After surviving what feels like months of hard work, a thousand things to do in too little time, and the anxieties and sadness of separation, I have arrived at my Dad's house in Texas. Marcie, our dog, and I will be staying here until we can move into our new house in Frisco the Monday after Thanksgiving.

I am simply exhausted. I am physically worn out from packing, cleaning, loading, moving, and driving eleven hours to get here. I’m spiritually depleted, having led or assisted with nine funerals in the past six weeks. I’m emotionally drained after saying goodbye to St. Louis, treasured friends acquired over nineteen years, great colleagues and a wonderful congregation, and most of all, to my two children who remain behind in Missouri--Jacob, a personal trainer in St. Louis, and Leah, a freshman at Truman State.

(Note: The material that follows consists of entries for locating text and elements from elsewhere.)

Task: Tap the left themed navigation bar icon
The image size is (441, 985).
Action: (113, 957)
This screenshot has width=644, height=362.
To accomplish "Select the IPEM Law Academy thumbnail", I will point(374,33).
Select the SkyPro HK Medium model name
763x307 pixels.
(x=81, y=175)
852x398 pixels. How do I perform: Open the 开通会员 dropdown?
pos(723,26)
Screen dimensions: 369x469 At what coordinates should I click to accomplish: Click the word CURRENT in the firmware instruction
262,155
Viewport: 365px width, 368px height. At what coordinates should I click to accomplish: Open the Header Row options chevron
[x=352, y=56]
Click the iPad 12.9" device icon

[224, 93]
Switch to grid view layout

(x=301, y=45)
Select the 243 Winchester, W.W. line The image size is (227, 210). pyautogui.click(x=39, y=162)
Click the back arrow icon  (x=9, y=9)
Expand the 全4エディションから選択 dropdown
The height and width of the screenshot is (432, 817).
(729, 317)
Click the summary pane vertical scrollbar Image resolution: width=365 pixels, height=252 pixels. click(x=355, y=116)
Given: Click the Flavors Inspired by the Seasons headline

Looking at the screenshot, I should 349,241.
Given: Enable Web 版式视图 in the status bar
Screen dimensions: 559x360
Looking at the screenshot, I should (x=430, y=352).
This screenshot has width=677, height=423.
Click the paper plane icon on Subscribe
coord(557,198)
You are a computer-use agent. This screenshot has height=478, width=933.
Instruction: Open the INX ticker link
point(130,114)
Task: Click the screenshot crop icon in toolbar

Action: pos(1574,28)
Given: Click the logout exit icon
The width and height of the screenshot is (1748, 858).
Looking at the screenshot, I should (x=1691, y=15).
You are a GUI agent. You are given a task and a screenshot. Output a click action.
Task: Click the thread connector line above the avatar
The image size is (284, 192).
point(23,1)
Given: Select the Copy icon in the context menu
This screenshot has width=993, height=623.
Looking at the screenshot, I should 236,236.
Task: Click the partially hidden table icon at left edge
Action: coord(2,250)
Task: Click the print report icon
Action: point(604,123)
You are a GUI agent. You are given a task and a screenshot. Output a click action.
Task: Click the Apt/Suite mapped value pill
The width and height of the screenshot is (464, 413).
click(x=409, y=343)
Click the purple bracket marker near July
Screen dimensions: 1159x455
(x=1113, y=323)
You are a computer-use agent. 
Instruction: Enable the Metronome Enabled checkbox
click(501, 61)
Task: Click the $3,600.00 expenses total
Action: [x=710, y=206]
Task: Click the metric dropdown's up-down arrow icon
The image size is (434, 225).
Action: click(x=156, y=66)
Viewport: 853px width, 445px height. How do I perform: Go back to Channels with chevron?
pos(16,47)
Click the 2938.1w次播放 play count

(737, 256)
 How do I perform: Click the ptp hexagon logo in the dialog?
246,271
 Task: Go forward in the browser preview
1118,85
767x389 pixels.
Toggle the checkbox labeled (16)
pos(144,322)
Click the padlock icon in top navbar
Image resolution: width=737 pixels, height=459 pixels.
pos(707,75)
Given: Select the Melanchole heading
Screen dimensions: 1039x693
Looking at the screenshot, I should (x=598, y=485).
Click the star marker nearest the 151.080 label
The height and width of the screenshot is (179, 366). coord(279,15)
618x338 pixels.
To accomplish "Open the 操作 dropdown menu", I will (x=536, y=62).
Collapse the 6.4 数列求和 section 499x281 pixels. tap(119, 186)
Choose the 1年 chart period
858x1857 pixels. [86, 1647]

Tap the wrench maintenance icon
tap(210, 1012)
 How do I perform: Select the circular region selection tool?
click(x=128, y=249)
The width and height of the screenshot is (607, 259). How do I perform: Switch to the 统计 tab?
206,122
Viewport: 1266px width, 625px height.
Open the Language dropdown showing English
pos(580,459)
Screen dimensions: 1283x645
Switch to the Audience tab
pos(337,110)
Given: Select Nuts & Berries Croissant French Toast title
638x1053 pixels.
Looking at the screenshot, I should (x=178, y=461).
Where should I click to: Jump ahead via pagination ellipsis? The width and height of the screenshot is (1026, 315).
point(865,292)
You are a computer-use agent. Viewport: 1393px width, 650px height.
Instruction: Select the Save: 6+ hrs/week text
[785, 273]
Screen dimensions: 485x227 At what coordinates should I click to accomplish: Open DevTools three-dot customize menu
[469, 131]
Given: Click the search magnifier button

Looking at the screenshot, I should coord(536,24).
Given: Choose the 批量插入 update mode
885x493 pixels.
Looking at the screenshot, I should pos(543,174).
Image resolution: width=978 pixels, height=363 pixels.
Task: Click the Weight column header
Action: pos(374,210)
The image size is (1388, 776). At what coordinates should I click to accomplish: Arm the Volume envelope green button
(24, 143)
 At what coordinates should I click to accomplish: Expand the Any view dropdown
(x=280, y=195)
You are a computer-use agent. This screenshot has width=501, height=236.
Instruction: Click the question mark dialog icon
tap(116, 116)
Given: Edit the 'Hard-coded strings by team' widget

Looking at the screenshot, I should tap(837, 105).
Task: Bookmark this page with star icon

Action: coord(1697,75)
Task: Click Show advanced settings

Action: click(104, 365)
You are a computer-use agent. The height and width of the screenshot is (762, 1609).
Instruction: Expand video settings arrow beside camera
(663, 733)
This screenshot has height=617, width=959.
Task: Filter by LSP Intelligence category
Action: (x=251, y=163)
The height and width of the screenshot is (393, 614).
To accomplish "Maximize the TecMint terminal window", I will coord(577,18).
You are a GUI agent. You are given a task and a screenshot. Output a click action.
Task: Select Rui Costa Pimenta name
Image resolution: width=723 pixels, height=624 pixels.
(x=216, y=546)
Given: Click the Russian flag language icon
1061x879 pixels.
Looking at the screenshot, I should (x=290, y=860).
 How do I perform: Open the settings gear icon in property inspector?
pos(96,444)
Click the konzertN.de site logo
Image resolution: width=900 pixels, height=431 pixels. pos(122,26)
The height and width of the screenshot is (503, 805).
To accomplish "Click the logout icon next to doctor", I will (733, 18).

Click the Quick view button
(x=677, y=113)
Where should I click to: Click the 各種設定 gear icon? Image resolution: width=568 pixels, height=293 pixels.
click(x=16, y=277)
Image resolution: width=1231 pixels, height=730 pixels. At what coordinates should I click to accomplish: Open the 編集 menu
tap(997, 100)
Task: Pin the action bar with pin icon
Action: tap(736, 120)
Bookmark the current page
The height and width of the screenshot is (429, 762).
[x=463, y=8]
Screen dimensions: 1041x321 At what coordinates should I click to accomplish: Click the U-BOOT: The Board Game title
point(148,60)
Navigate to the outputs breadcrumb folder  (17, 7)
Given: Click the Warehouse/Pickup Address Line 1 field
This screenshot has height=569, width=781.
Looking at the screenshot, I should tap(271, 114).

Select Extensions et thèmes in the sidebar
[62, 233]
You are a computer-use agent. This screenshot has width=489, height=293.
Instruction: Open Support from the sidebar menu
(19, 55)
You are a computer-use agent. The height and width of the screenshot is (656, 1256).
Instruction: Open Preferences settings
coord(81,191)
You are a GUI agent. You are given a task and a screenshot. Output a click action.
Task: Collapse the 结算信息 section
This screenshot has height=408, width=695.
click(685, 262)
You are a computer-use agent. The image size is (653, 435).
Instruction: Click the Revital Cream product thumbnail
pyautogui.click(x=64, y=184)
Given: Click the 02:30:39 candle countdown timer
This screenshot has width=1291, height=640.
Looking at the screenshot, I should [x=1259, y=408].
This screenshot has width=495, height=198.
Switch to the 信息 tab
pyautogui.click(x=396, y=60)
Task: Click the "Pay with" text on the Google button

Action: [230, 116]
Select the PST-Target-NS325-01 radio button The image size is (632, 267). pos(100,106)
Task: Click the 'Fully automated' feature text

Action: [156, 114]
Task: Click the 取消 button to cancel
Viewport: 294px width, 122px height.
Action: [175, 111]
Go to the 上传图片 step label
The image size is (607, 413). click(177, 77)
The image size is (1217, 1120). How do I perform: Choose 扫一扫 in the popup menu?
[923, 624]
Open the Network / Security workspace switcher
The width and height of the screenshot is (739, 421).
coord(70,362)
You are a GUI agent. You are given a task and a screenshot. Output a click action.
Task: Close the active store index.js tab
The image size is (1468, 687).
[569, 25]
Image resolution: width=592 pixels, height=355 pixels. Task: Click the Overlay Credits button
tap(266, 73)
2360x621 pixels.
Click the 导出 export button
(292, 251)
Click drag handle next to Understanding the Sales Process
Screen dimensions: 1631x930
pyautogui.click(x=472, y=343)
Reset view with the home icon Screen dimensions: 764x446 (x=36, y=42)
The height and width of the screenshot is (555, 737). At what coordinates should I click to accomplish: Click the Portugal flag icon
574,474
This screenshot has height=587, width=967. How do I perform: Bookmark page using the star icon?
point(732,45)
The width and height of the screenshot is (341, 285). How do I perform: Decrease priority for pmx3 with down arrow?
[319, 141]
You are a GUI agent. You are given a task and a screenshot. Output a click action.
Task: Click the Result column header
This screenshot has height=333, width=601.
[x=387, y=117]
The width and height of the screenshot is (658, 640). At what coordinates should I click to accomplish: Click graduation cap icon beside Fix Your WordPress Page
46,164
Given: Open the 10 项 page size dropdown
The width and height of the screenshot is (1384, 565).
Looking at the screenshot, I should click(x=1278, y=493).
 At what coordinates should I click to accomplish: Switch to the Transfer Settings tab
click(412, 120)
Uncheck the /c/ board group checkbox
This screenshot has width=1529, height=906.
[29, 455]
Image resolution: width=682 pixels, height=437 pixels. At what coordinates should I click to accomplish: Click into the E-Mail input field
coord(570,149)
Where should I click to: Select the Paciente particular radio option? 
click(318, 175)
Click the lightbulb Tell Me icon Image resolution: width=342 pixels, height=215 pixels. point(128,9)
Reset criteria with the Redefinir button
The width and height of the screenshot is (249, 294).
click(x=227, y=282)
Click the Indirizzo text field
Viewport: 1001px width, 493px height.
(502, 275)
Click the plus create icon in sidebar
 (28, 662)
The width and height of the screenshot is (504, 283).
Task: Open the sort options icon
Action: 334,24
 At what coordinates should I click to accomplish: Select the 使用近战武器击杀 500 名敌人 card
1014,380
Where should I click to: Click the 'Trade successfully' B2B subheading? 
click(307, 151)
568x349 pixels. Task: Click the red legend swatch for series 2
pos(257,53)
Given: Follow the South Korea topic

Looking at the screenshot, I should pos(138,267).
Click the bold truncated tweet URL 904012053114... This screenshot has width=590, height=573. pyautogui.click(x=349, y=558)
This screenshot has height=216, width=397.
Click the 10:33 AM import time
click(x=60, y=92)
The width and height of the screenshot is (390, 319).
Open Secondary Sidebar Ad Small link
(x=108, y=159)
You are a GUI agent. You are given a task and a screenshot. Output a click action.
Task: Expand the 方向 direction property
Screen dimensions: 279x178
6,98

What fills your cup when you are totally depleted? Better yet, what small rituals do you perform daily to prevent becoming completely tapped out when life is crammed full of essential tasks and other stressors are piling on? These past two months, I have re-learned the importance of small habits of self-care. Here are some things that have helped me recently:

• Asking for and accepting offers of help, and being specific about what kind of help I could use, when my habitual knee-jerk response most often is “no, thanks, I'm fine;"
• Resting, even if just for twenty minutes, with a healing meditation googled on YouTube;
• Replenishing my spirit with a daily devotion received via email from Fr. Richard Rohr (sign up here);
• Not worrying too much about stress-eating the Halloween candy;
• Taking time to say goodbye and letting people know what they've meant to me;
• Seeing my spiritual director regularly;
• Conversing with and fully attending to friends, if only for ten minutes, refilling my cup;
• Helping others and showing gratitude, even in small ways, like buying lunch for our movers;
• Taking a walk and breathing deeply when there wasn't time for the YMCA;
• Asking our neighbors for a prayer of blessing as Dan and I said goodbye to our house and drove off;
• Singing favorite tunes at the top of our lungs during the long drive;

. . . and then finally today, giving myself permission to lie on the couch, doing as little as possible!

All of this brings to mind a book I read several years ago, One Minute for Yourself by Spencer Johnson. Finding small ways to take care of ourselves daily enables us to manage and reduce stress, to care for others without becoming depleted, and to experience more meaning and joy in daily life, even during difficult times. It's a short read; I may have to revisit it.